Bryan Gerzicich, Hapoel Ironi Kiryat Shmona (Israel)
Josh Gatt, Molde (Norway)
Michael Bradley, Chievo Verona (Italy)
Sacha Kljestan, Anderlecht (Belgium)
Clint Dempsey, Fulham (England)
Bryan Gerzichich and Kiryat Shmona were surprise champions of Israel. The plucky bunch from the tiny border city, 4th in 2010-11, ran away with the Israeli Premier League by an astonishing 17 points in the regular season and holding on in the playoffs to advance to Champions League qualifying in part because of Gerzicich’s play in the midfield. Meanwhile, another Yank starred for a surprise champion in Norway, as Josh Gatt played pretty much everywhere on the right in helping Molde FK celebrate its centennial with its first top-flight title and making the would-be college sophomore a favorite of coach and Manchester United legend Ole Gunnar Solskjær. Michael Bradley rebounded from a nightmare loan spell with Aston Villa last year to put together one of his finest seasons of his career, with the now-minted “General Bradley” helping Chievo to a top-half finish despite having the league’s second-worst offense. Elsewhere, Sacha Kljestan was yet another champion in the midfield, turning in consistently strong performances as Anderlecht won its 31st title and move into the Champions League group stages. Finally, Clint Dempsey is pretty much awesome.

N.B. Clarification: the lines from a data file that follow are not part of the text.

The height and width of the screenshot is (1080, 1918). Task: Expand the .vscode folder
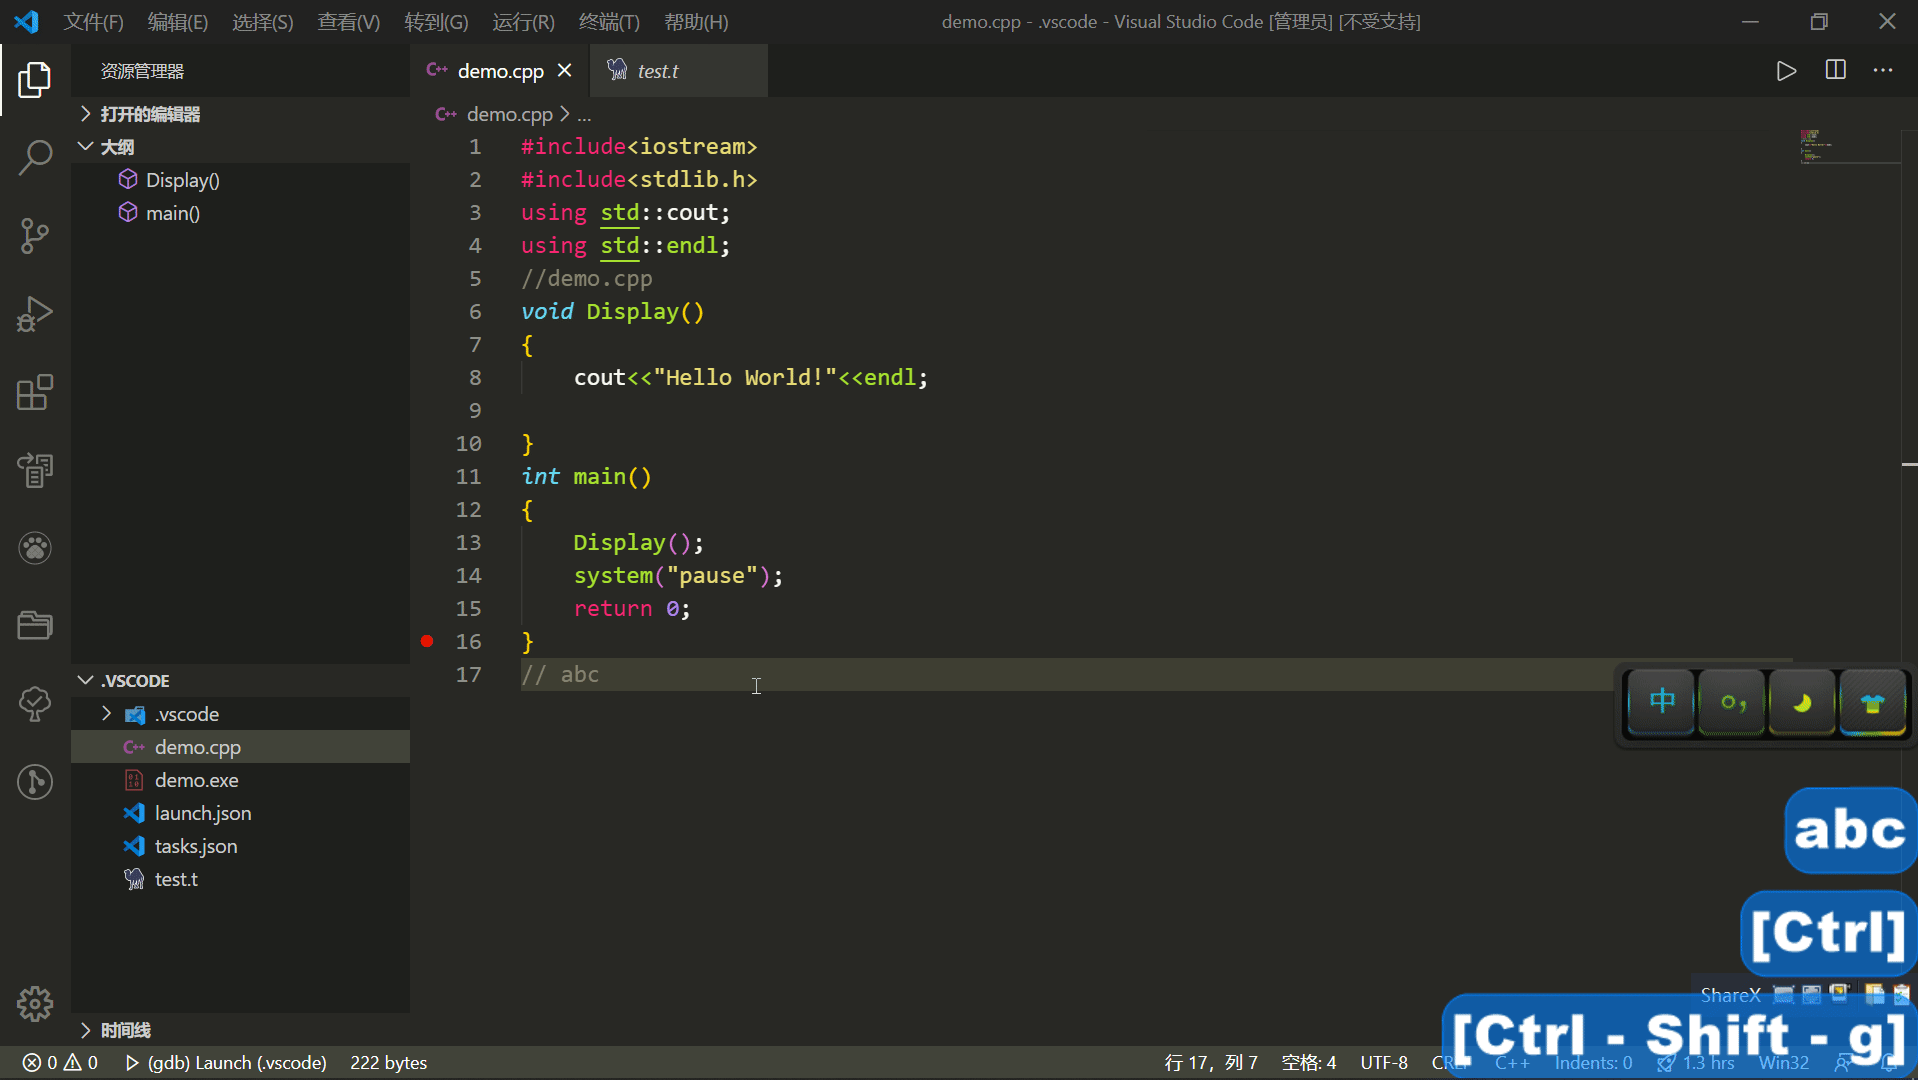coord(106,713)
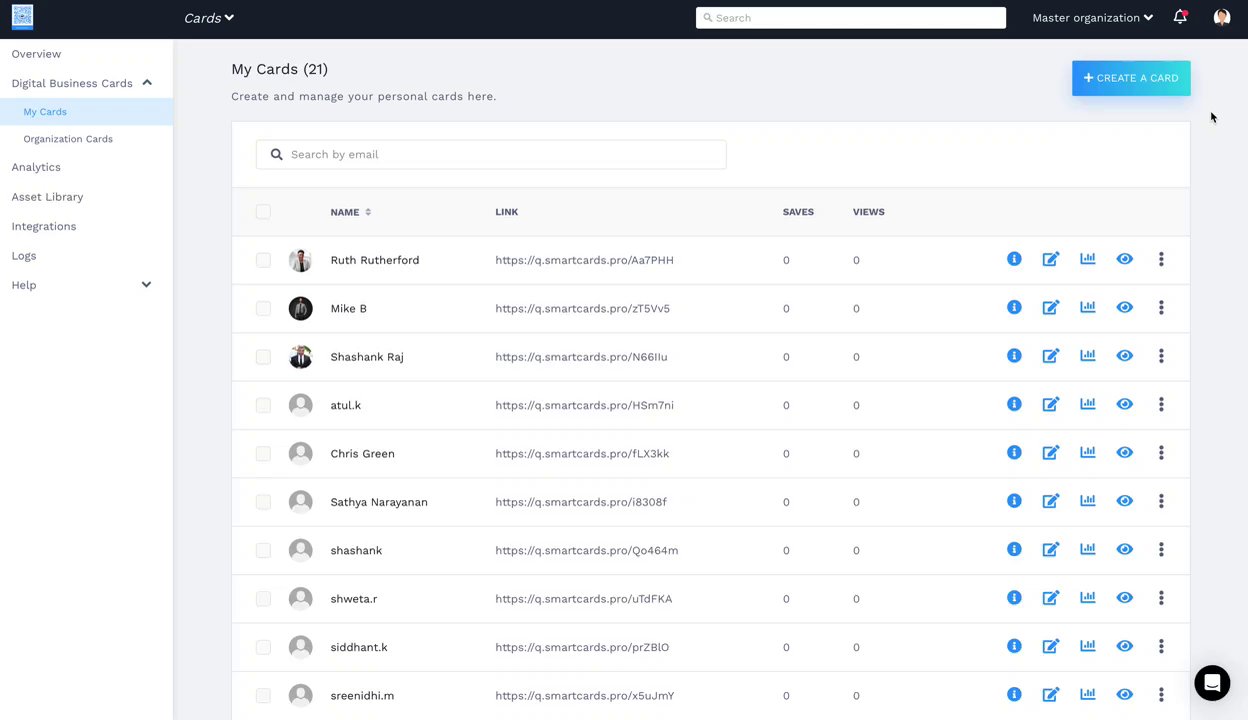
Task: Open the Cards dropdown in the header
Action: coord(208,18)
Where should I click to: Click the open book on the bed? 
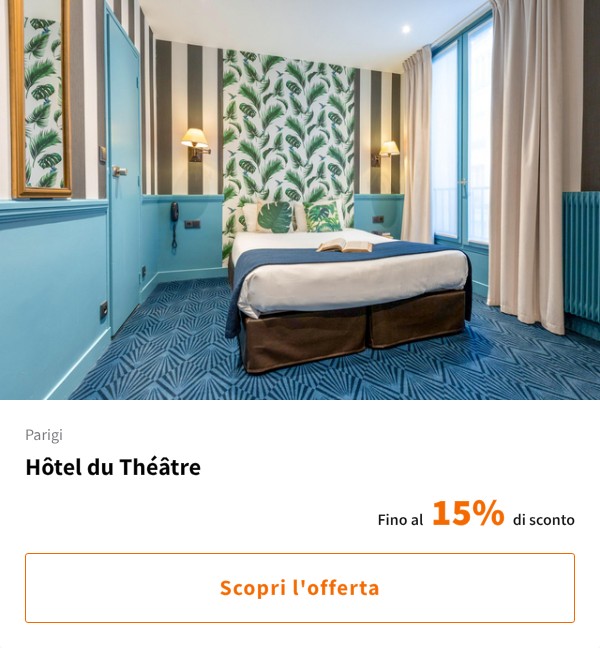pyautogui.click(x=345, y=245)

Jozy Altidore, AZ (Netherlands)
After a forgettable three years in Europe (six goals in 77 appearances with four different clubs), Jozy Altidore moved to the Netherlands and finally found his touch. Despite a few benchings, Altidore consistently returned to the lineup because he scored goals. He scored 15th in the Eredivisie (good for 7th in the league) and 19 in all competitions, nearly matching his career total. Additionally, playing as the center forward in AZ’s 4-3-3, he finally embraced the finer parts of the #9 role, making nice near post runs and showing the best holdup play of his career. Despite a late slump, AZ and Altidore will be in the Europa League next year, and the team’s leading scorer will be looked upon to build on a strong debut year.

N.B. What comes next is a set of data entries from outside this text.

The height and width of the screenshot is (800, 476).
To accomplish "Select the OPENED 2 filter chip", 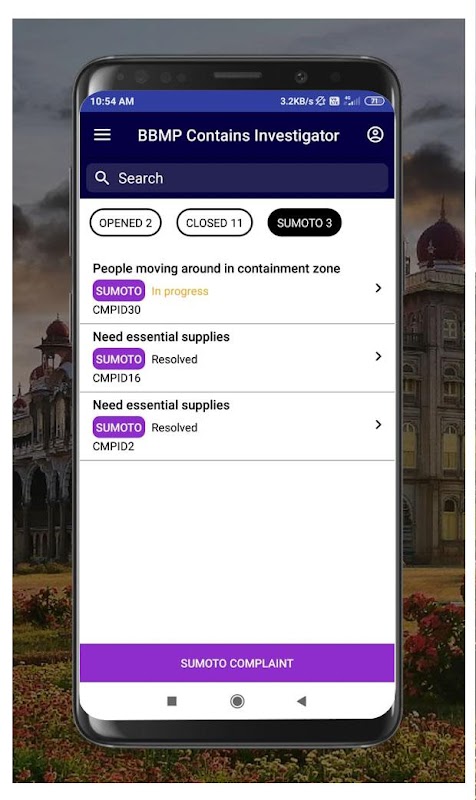I will point(126,223).
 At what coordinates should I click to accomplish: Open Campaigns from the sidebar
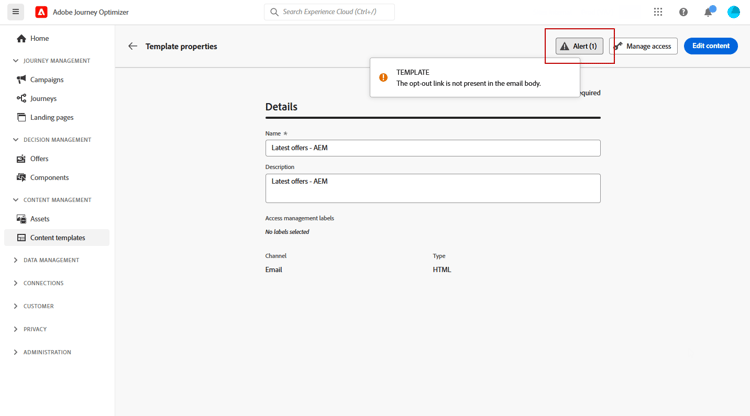[x=46, y=80]
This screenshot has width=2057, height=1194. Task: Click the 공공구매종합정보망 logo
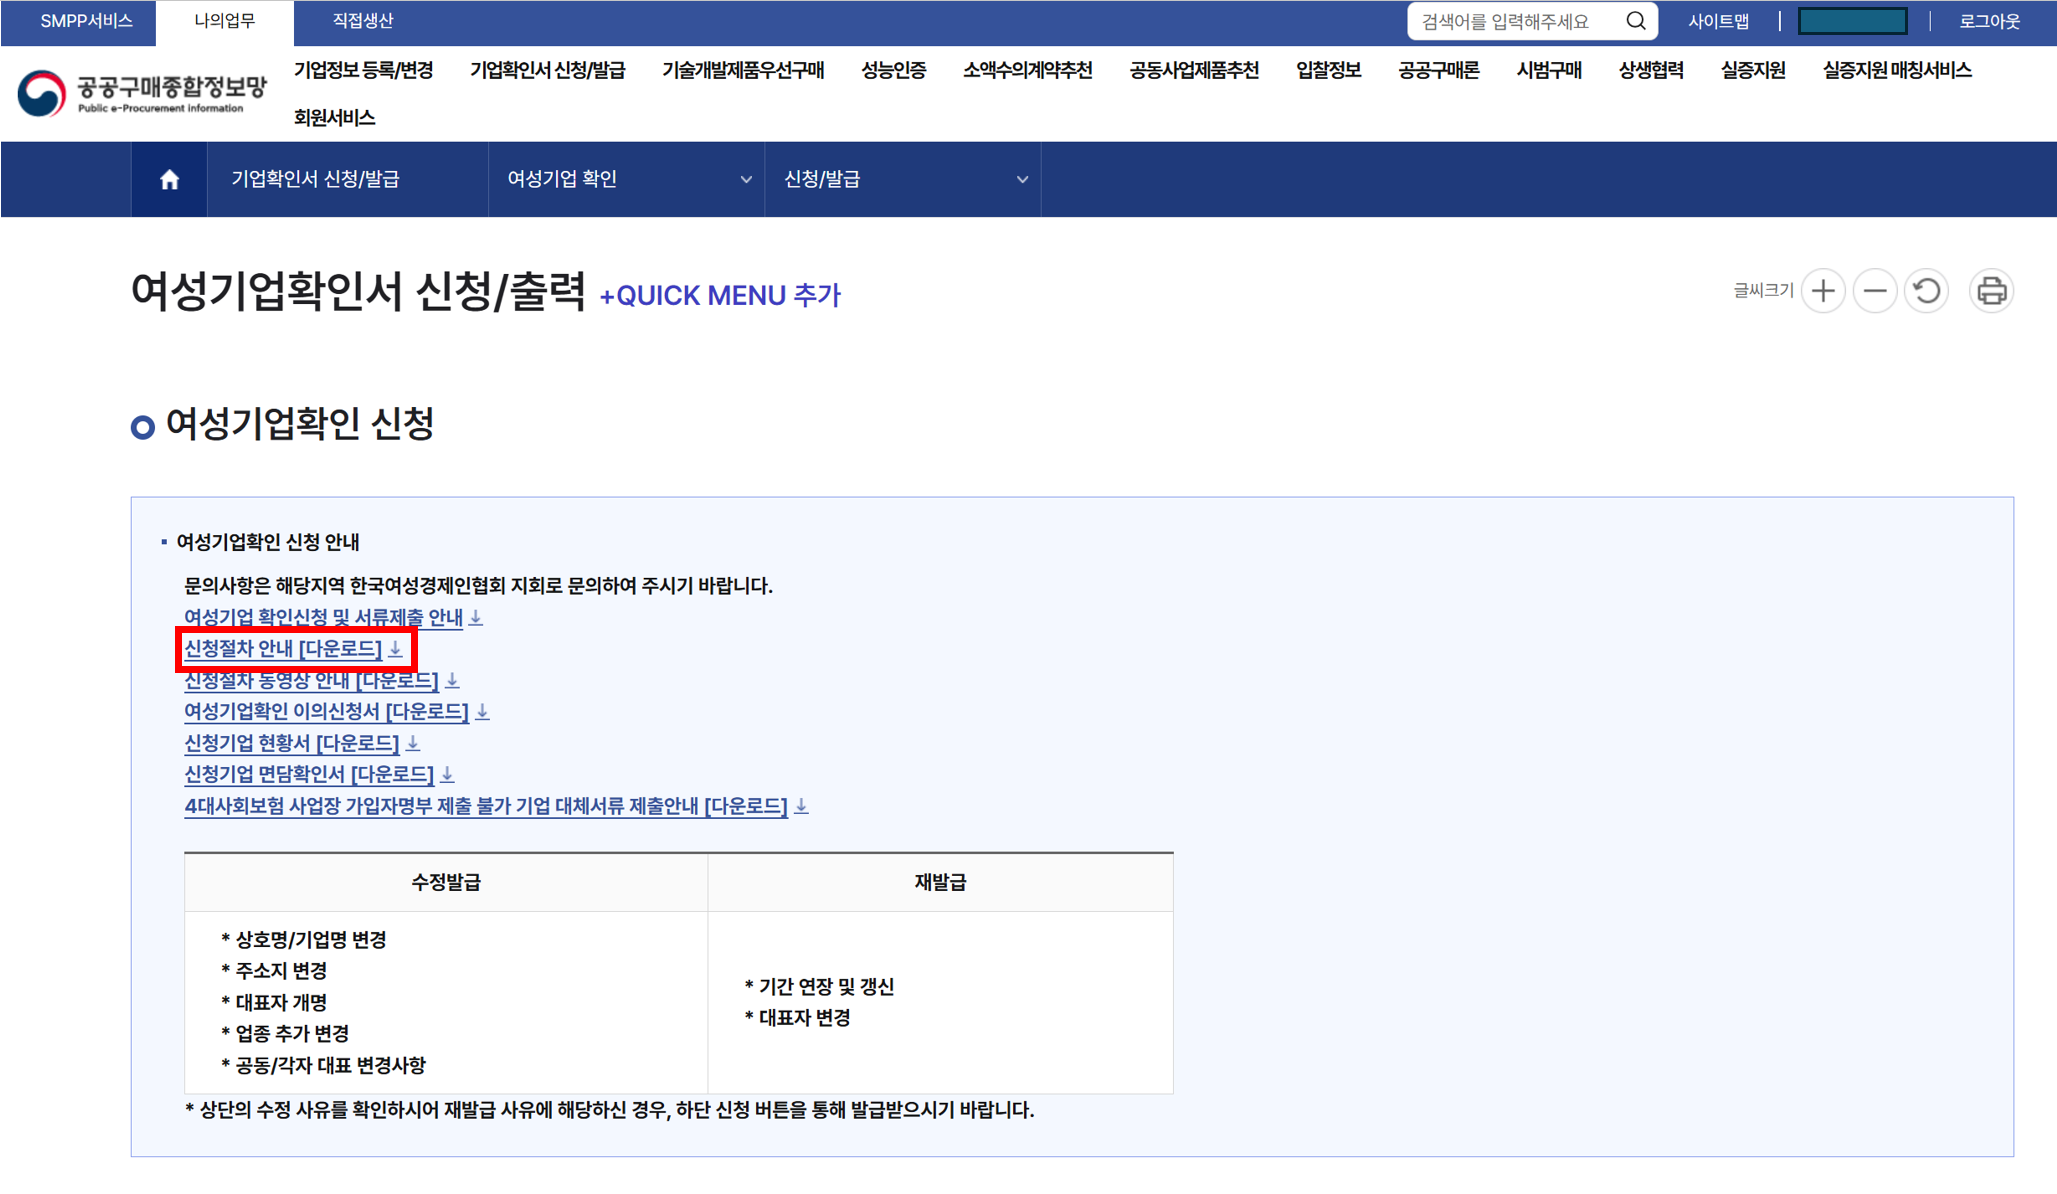[x=143, y=93]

Clint Dempsey, M/F, Fulham
Whenever Dempsey retires or moves back to MLS, we might have to rename this award the Clint Dempsey Trophy. After winning deserving MVP awards the past two seasons, Deuce had his best season yet, moving from “nice/quality player” to “elite”. Dempsey finished 4th in the Premier League in goals with 17 and finished with 23 goals across the board, surpassing his total combined from the last two seasons. He blitzed past former teammate Brian McBride to become the leading scorer by an American in England, went over 50 goals for his career, and may have earned his way to a Champions League transfer. He’s a great American, my friends.
Goal of the Year
Perhaps no goal was more symbolic of Gatt’s performance than his flying, slaloming run against Start that put a defender on the ground and solidified his spot as perhaps the most exciting American youngster.
Performance of the Year
We were all impressed when Dempsey scored a hat trick in a 4-0 FA Cup win over League One’s Charlton, but we were really impressed when he went and had a hat trick two weeks later against a Premier League side. Dempsey destroyed a Champions League-contending Newcastle on January 21, even passing on a penalty kick when sitting on two goals to earn the hat trick the real way. (Indeed, had Dempsey taken Fulham’s penalty kicks that day, he could have earned himself a Golden Helmet of Mambrino five goals. Yeah, he can ball.